I am in unbelievable in admiration of the dedication and stamina of many of my colleagues in emergency medicine, critical care, care of the elderly, medicine and myriad other specialties and roles who I know have been harder hit by this pandemic than me. 

They look to me, and their Union, though for encouragement, support and above all tenacity in securing the right PPE at the right time and the best protection they could have to face a virus that has failed to obey rules and that has been shown to be colour blind as green and red merge during this third wave from a mutated variant.
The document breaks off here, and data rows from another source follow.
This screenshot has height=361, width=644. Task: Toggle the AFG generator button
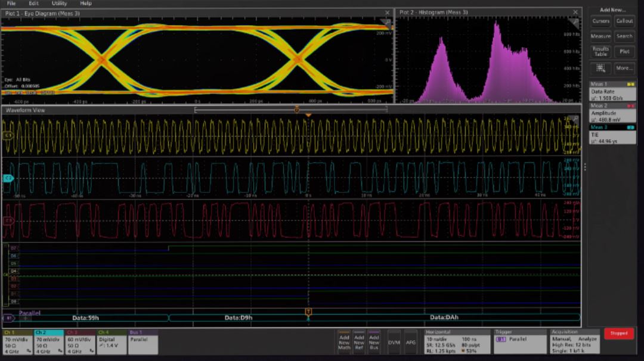click(411, 343)
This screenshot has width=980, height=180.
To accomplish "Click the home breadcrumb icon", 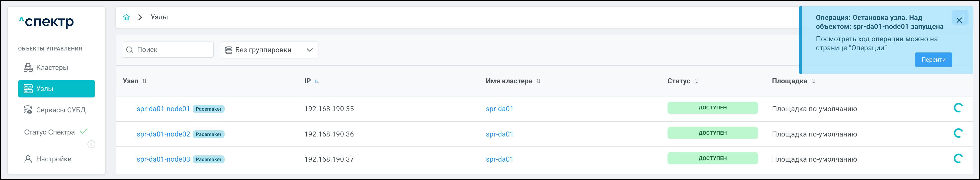I will [126, 17].
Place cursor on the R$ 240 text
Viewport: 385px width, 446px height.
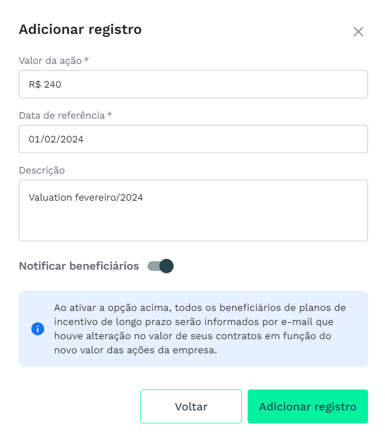pos(45,84)
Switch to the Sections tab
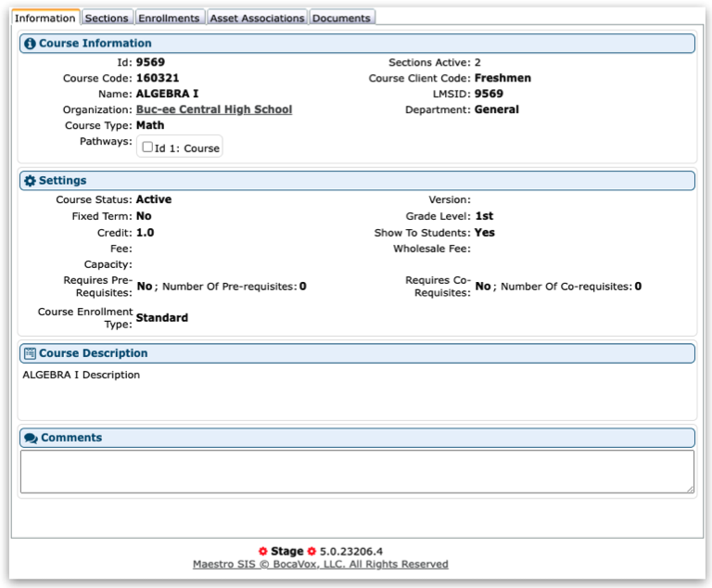 pyautogui.click(x=107, y=18)
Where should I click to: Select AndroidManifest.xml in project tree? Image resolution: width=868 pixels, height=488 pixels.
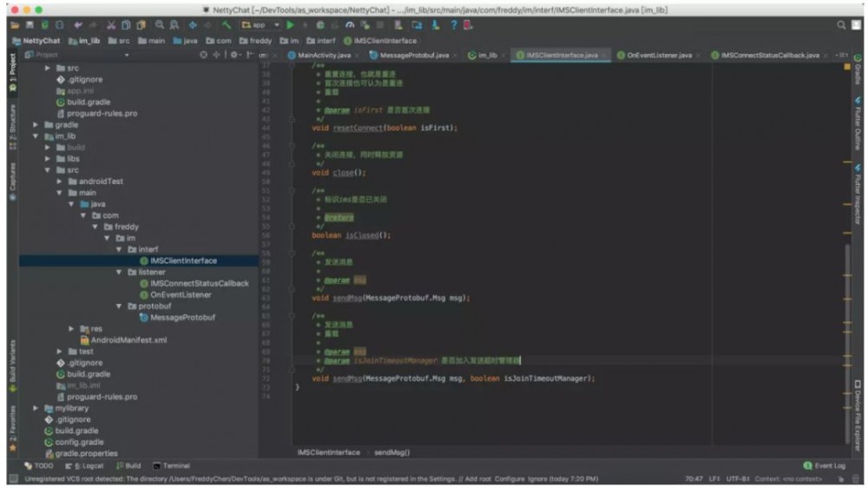pos(128,340)
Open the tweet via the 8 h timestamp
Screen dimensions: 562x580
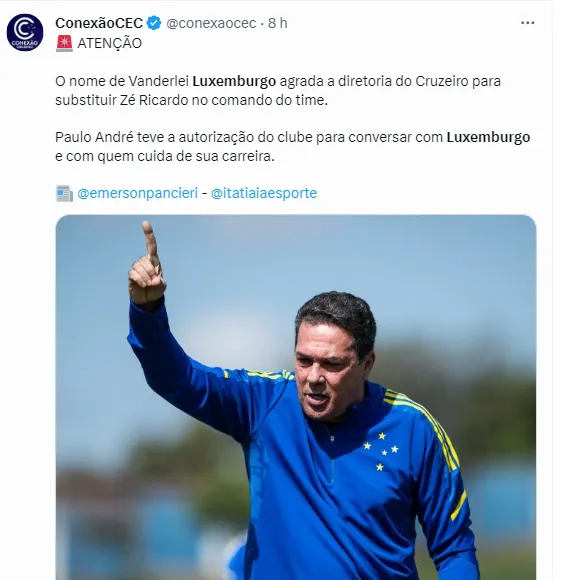[277, 23]
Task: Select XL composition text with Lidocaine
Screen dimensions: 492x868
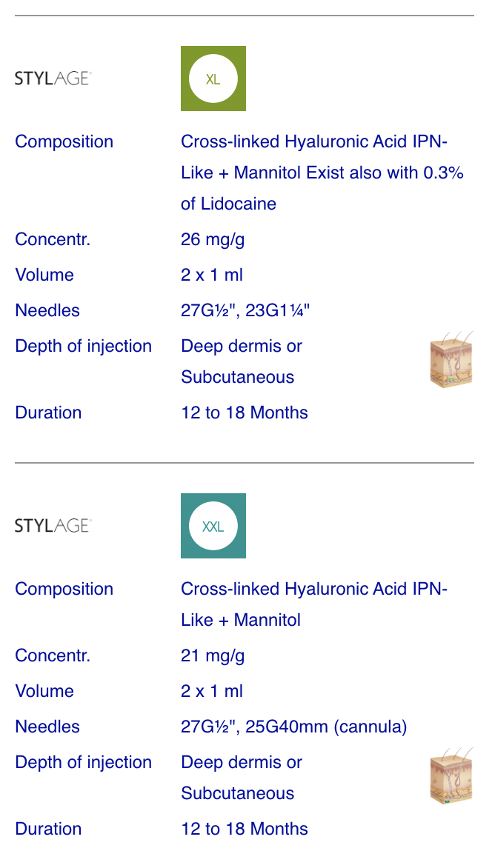Action: click(x=322, y=173)
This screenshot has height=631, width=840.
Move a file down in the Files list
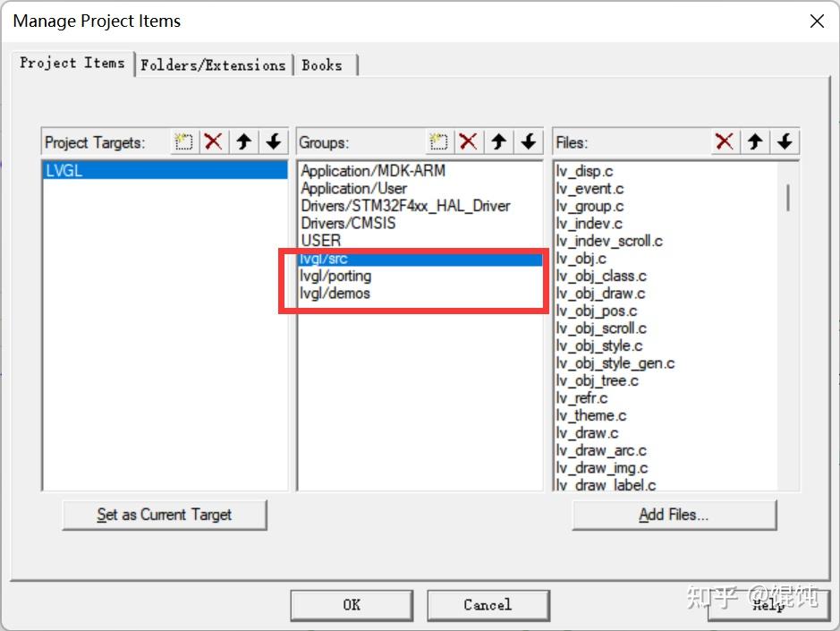785,141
My BAME colleagues in particular feel let down – having highlighted their disproportionate risk, many have stayed in the frontline and suffered for it; the sudden announcement that the second Pfizer jab would be delayed for up to 12 weeks was been seen by many as a slap in the face.

We now see staff going off sick – and being ill - with COVID, five weeks or more after their initial jab and their families are isolating, whilst dreading catching COVID themselves as unimmunised passive spectators. 

The failure to provide evidence of safety for the change of dosing of the Pfizer vaccine flew in the face of an NHS endlessly reminded about following evidence-based practice. 

The evidence as it existed, suggested that the first Pfizer dose may not stop onward transmission.  In this, the data for the Pfizer and AZ vaccines is different – neutralising antibodies only seem to be seen reliably after the second Pfizer dose.

Given that nosocomial infections have decimated some hospitals and care homes, stopping spread is as important in these environments than protecting individuals with vaccination, and while additional infection control measures will remain with us for a long time to come, protecting staff is the best way to protect the patients under their care. 

My mum gets it.  At a spritely 85, she has patiently sat in front of ‘The Repair Shop’ and Lovejoy repeats for nearly a year.

She and my stepfather had their 1st AZ jab this weekend.  She is happy to wait a little longer – she can avoid exposure to COVID while she waits, but as she says, her son cannot.

My mother-in-law, too would rather her GP daughter be immunised fully to minimise the risk to our family when we return from work each day.

To hear speculation about vaccines being thrown away rather than given as a second dose to healthcare workers seems obscene to them, and their view is that it seems like contempt for a workforce that has gone above and beyond for so many months already, and whose greatest challenges are yet to come.

I try not to make the same mistake twice, to learn from such situations, and help prompt others to avoid my pitfalls.

We must forgive ourselves and each other if we are to progress collaboratively and not in conflict. It is difficult when the aims appear incompatible and our perception of priorities and duties is at variance with our core raison d’etre.

If the first dose of Pfizer protects the doctors, the second protects their patients. We are a membership organisation and a union standing up to protect its members: the BMA looks after doctors, so they can look after you.